---------- DATA FOR THE TASK

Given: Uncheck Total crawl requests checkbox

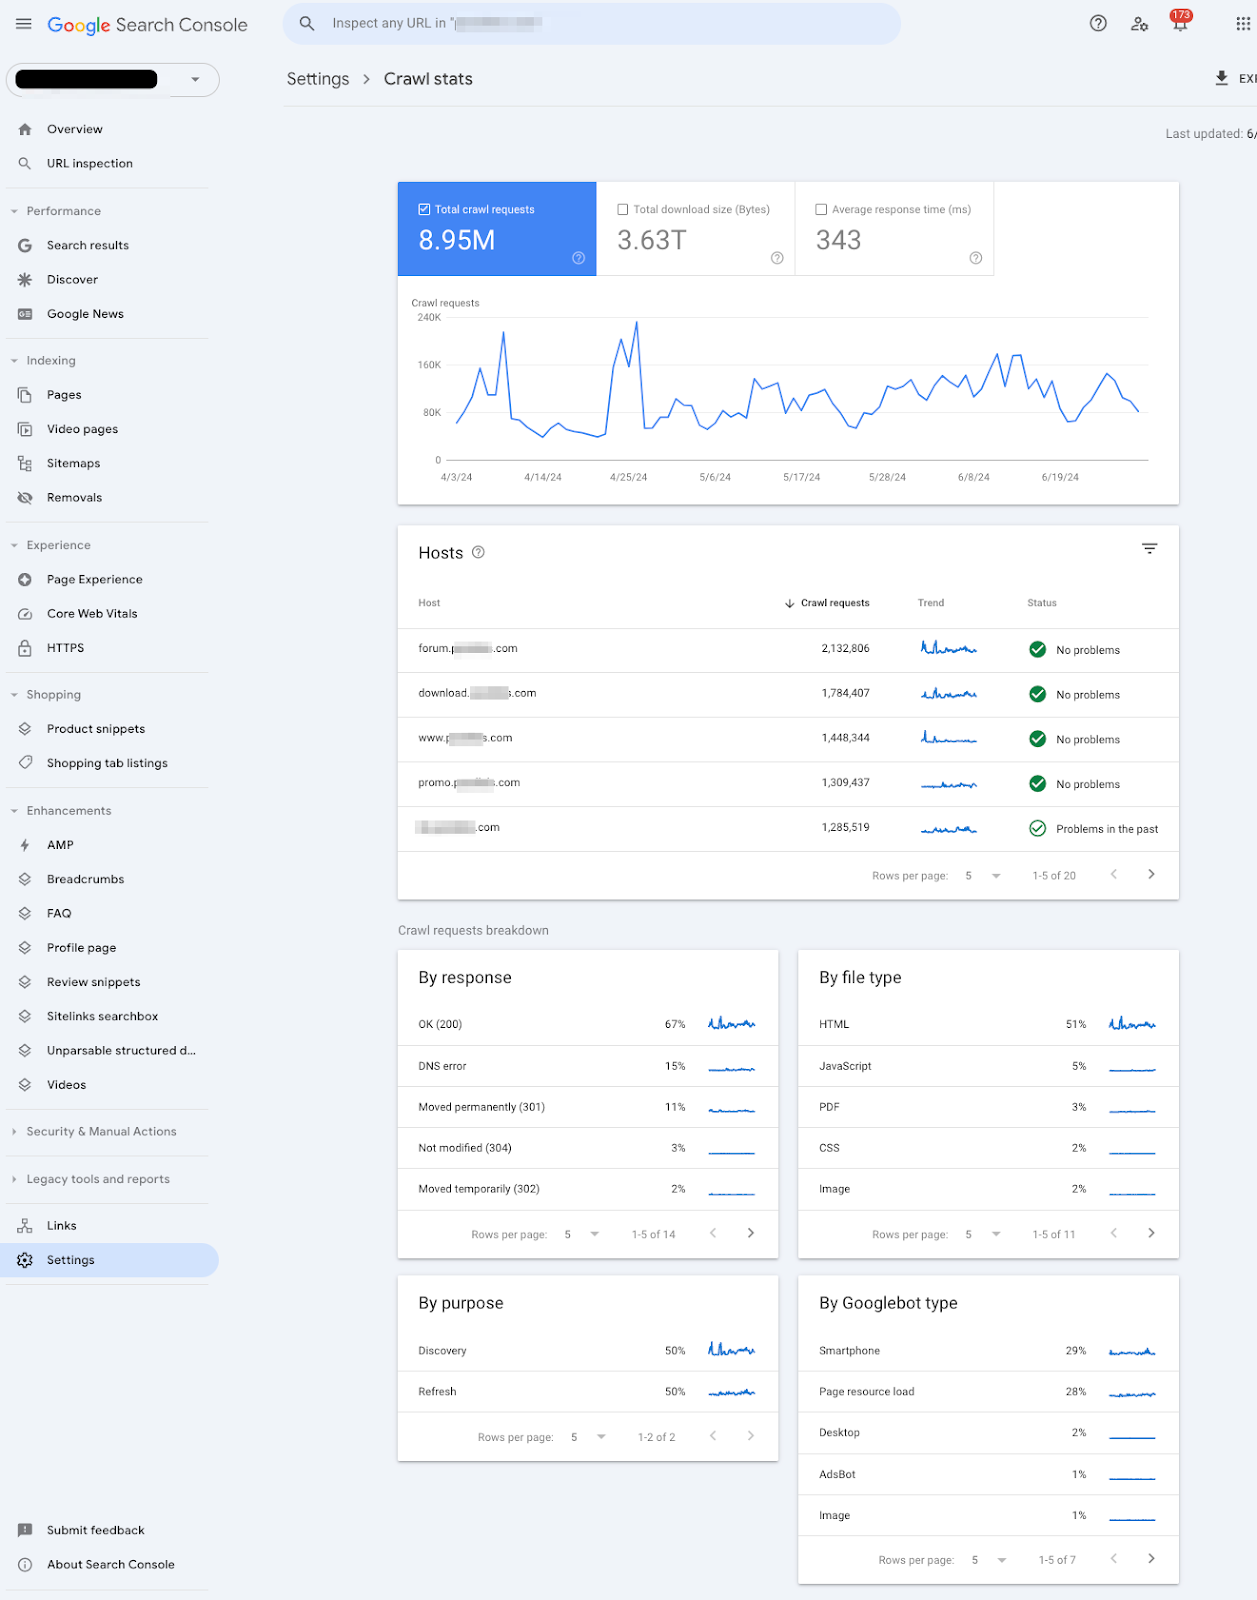Looking at the screenshot, I should tap(424, 209).
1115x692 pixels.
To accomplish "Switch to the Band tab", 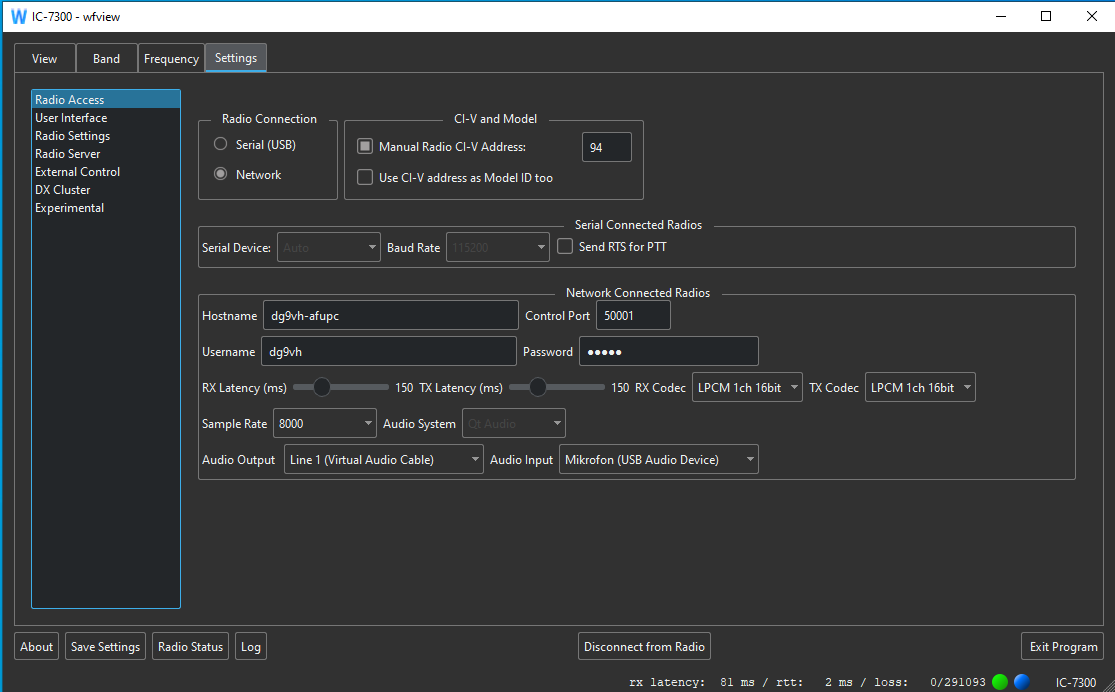I will click(106, 59).
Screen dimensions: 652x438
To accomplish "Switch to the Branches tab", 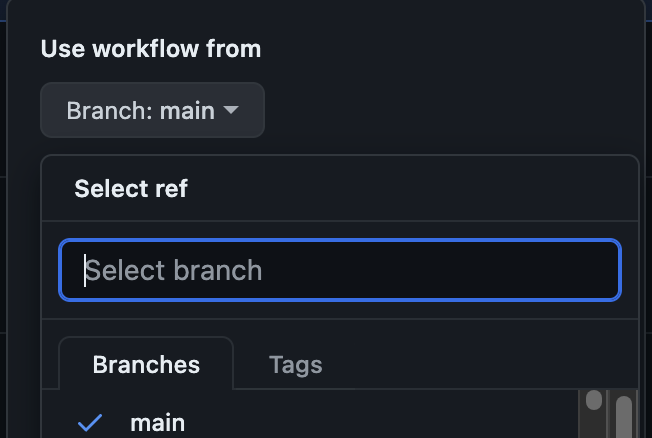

--------------------

▶ [TASK OBJECTIVE] Copy out the records word for word, from the line containing "Screen dimensions: 652x438" through the end of the records, both ends included. Leave the pictures out.

▶ [RESULT]
Screen dimensions: 652x438
To accomplish "Switch to the Branches tab", 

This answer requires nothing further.